Emmanuel College, Gateshead

Emmanuel College
Established 1991
Type City Technology College
Principal Mr J Winch
Location Consett Road, Lobley Hill
Gateshead
Tyne and Wear
NE11 0AN
England
Local authority Gateshead
DfE URN 108420
Ofsted Reports
Students 1,229[1]
Gender Co-educational
Houses Romans, Corinthians and Galatians
Alumni Old Emmanuellians
Website www.emmanuelctc.org.uk

Emmanuel College is a secondary school based in Gateshead, England. It was founded in 1990 as a City Technology College, i.e. a secondary school which is partly funded by donations from business donors who remain involved in management of the college. Emmanuel now instructs up to 1,250 students aged between 11 and 19, and has over 120 staff working on the purpose-built site. It is part of the Emmanuel Schools Foundation and in each of its four Ofsted inspections it has achieved a status of "Outstanding School".[2]

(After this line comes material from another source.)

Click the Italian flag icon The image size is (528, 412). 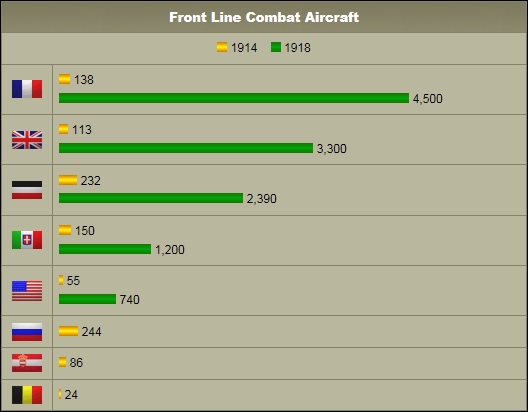pos(27,240)
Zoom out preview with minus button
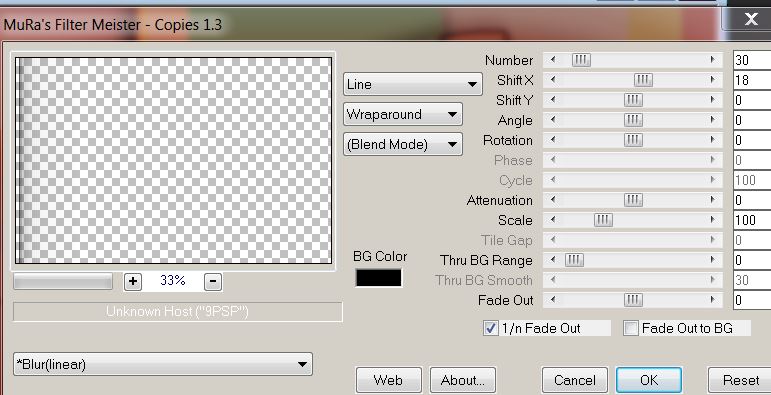This screenshot has height=395, width=771. (212, 281)
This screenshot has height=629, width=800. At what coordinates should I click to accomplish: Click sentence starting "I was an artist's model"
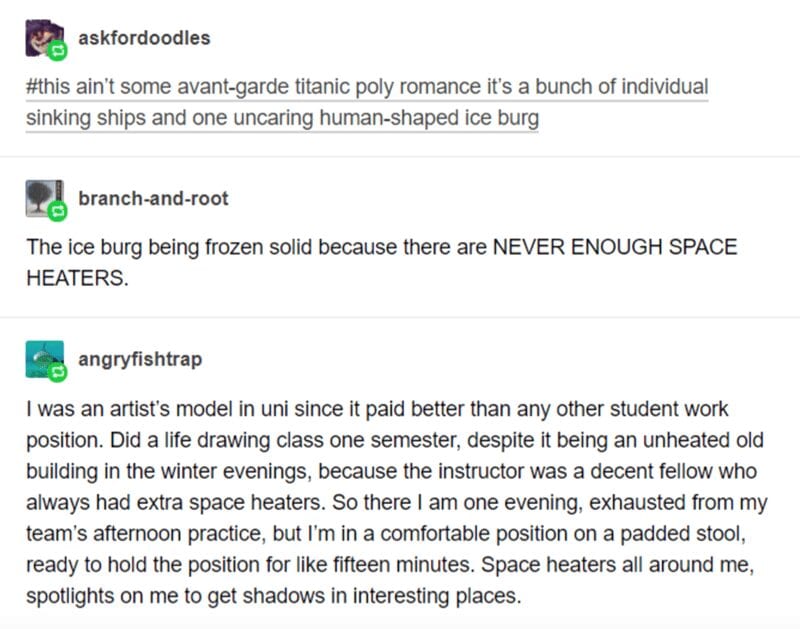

Students come from a wide variety of socio-economic backgrounds but predominantly from the inner-city areas within Gateshead and Central and West Newcastle upon Tyne.[3]

Contents

Intake policy

The college was described by The Guardian in 2002 as achieving "consistently outstanding academic results", having received a "glowing" Ofsted report.[4]

By law, the school must admit pupils of mixed ability, according to a normal distribution representative of the whole population. In common with other City Technology Colleges, Emmanuel College uses non-verbal reasoning tests set and marked by the National Foundation for Educational Research, a leading independent research organisation, to assess general intelligence, as opposed to prowess in literacy or mathematics. After marking, the NFER places test results into nine separate categories, and informs the school how many are to be taken from each category.[3]

Another condition is that two thirds of places are given to students considered to be from the most socio-economically deprived wards within its catchment area, with the other third coming from other areas of the catchment area, ensuring a mix not only academically but socially too.[3]

In terms of Sixth Form admission, the reduced number of places available (130) are first offered to the school's own Year 11 students, but others are invited to apply for places should any become available.[3]

Controversy

The school was at the centre of a storm of protests from scientists and educationalists when it was revealed that some members of the management team, including both the principal and the head of science,[5] were sympathetic to Young Earth creationism and had allowed its hall to be rented by Answers in Genesis, an organisation which promotes such views. This led to allegations by Richard Dawkins, John Polkinghorne, and others in 2002 that the school taught creationism in science lessons.[4][6][5]

However, after re-inspecting the material used to teach science at Emmanuel College, Ofsted decided that the matter did not need to be pursued further.[7] The next Ofsted inspection in 2006 described the school as 'Outstanding' and found no problem with its science provision.[8]

Some allegations centred on the school's Head of Science Steven Layfield who had in 2000, prior to his taking up the post, publicly advocated the teaching of Intelligent Design in schools.[9] Layfield was at some point a director of creationist body Truth in Science, but resigned from its board in 2006 to underscore the separation between his private views and the school's teaching of science.[10]

Concerns have also been expressed that students may be made to listen to Christian beliefs to the exclusion of other views on religion. However, other faiths are also studied in Religious Education, a compulsory subject for each student up to GCSE, mainly Judaism and Islam which can be studied through the "largely biblically based" syllabus.[11][4]